I don’t worry about the big stuff when I travel; if need be, I’ll call on my networks.

But, still, the leaving home makes me uneasy. At home I have my mezuzot, real and metaphoric, to keep me connected. The familiarity of my bed, my supermarket, my friends, my roads grounds me. The known keeps at bay the awareness that everything in this world is ultimately tenuous.

I counter my discomfort with a bit of help from the Jewish theologian Martin Buber. He wrote of the sanctity that comes when we allow ourselves to connect with others.

When I travel, I go out of my way to talk with others. Engaging with strangers turns them into people with whom I find kinship and reminds me that I am not alone. It is often a source of deep spiritual and sometimes even practical comfort.

Right after the tragedy of Sandy Hook, I found myself delayed in Dallas. I lived in San Francisco at the time, and no one I knew owned guns. But my “neighbors” in Dallas did.
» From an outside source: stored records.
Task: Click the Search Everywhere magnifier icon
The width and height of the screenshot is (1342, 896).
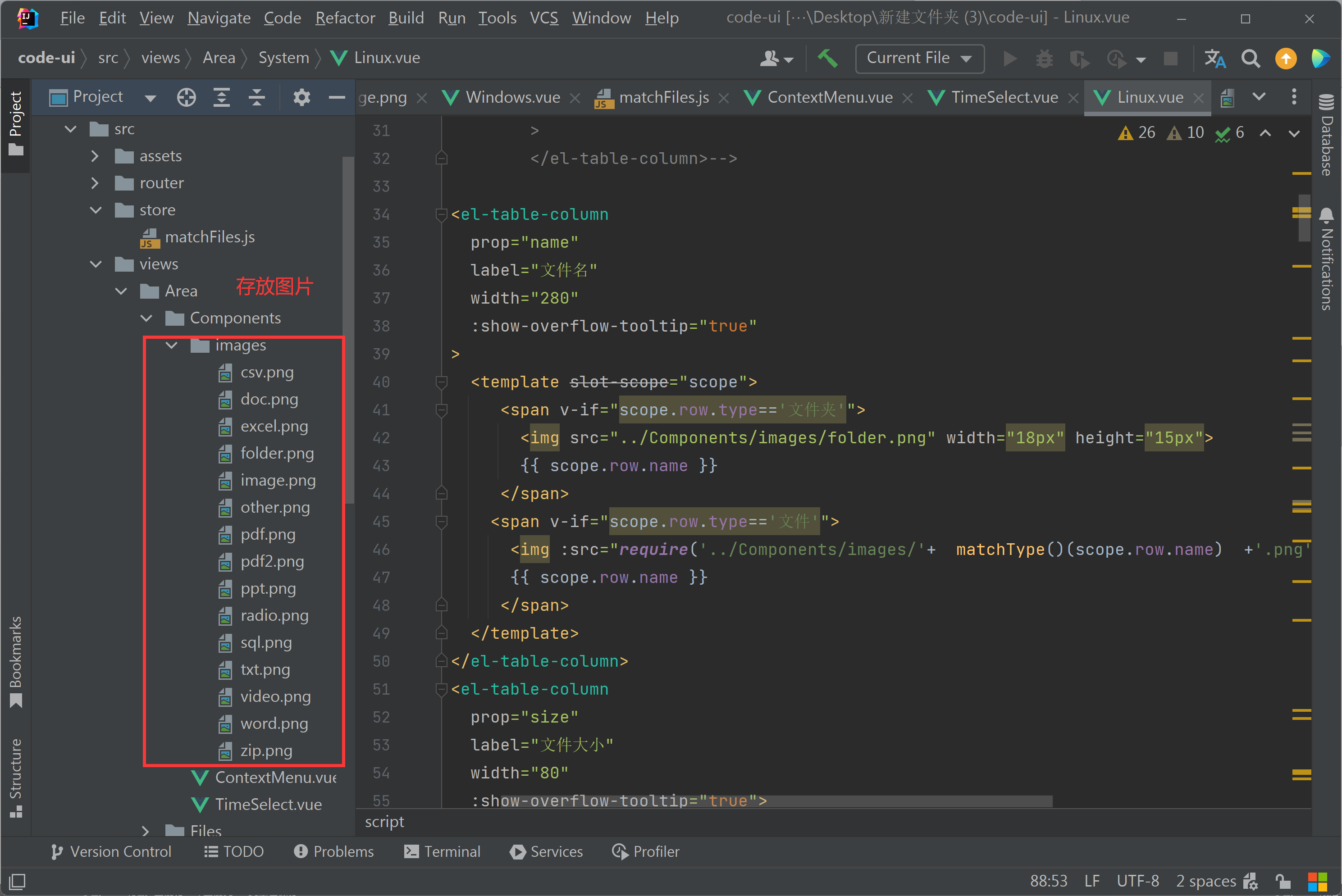Action: pos(1251,58)
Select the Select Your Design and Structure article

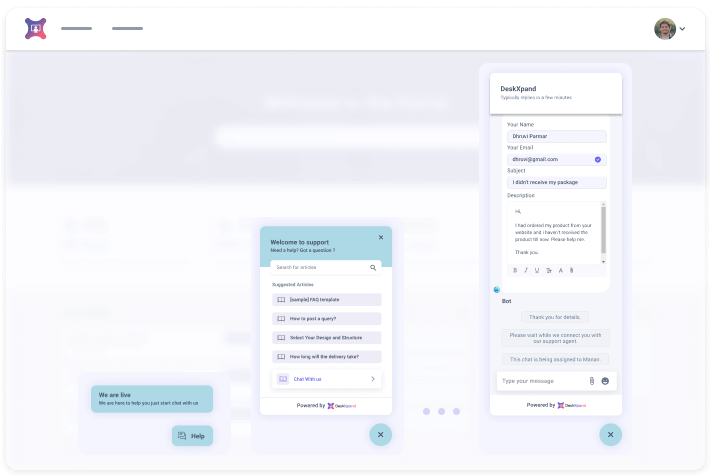coord(326,337)
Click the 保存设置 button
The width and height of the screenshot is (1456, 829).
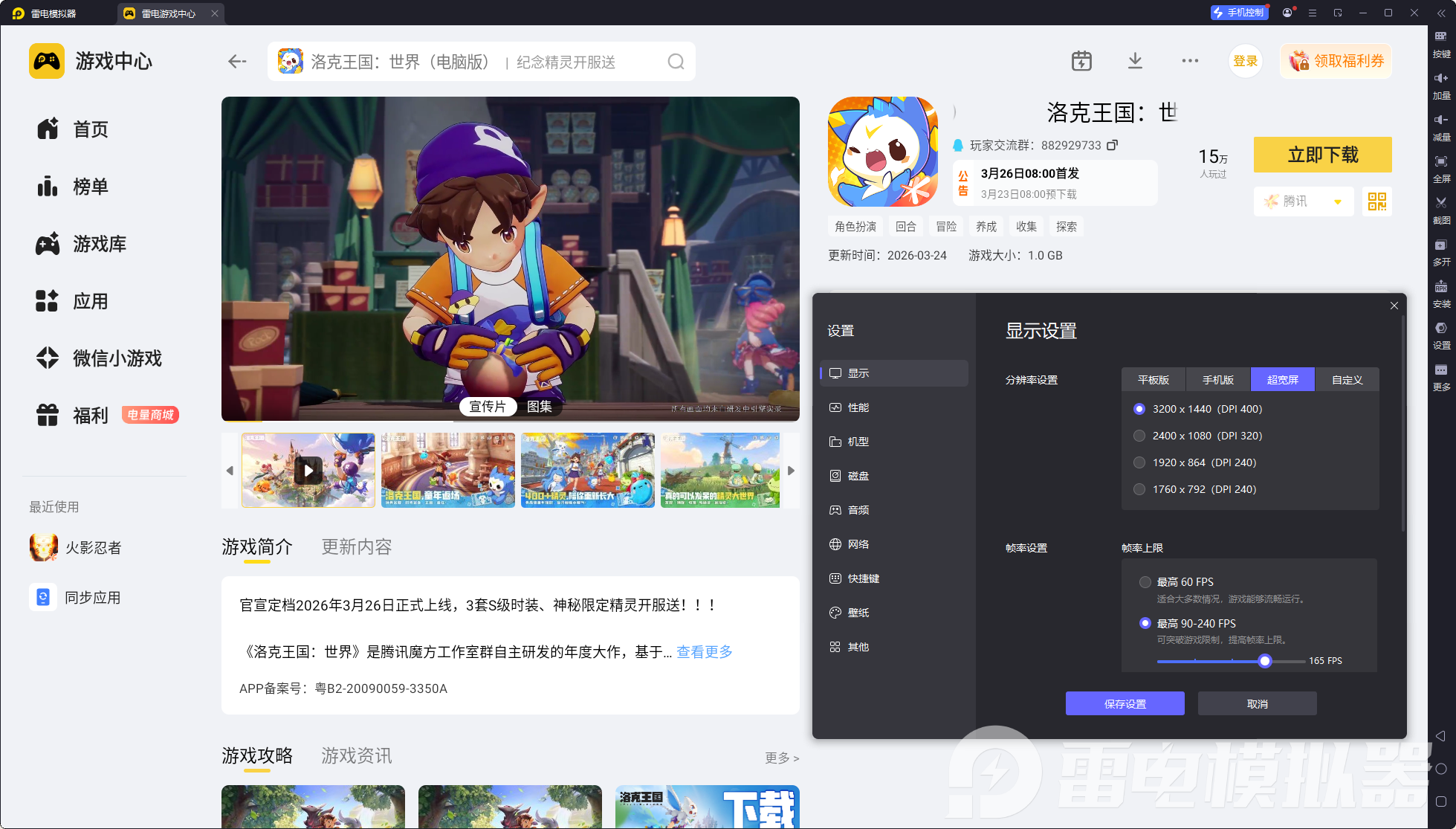coord(1125,703)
Despite that difference, we found much common ground — around our concern for our children’s safety, background checks and worries about what violent video games do to children. This was a conversation that not only passed the time and broke our isolation, but also lifted us toward a bigger vision of our shared humanity.

This summer, I took a one-day trip to New York to help a close friend bury her mother. I left before dawn. After a meaningful but full day, I arrived back at LaGuardia to find that my flight would be delayed several hours. At first, I was content, but as the hours wore on, so did my agitation.

And I said so out loud. The only person to take notice was a heavy-set young man with intentionally saggy pants, a backward cap and large earphones. He responded by saying that someone in authority had assured him we would get out that night.

Not yet 20, this immigrant from Honduras needed to make it to Atlanta that night to be present when his father went for his final citizenship meeting the next morning. As our connection grew, so did my ability to be present and weather the inconvenience.

Arriving at Hartsfield-Jackson in the middle of the night, I pulled up the photo I had taken of my parking spot. Sadly, in the morning rush, I had blurred the image and now had no way to find where I had parked. I flagged down a safety patrol with a lean African youth at the wheel. Sheepishly, I explained my plight. He easily identified my blur and returned me to my car. Traveling had not been without its challenges, but, thanks to Mohammed, I was finally and safely on my way home.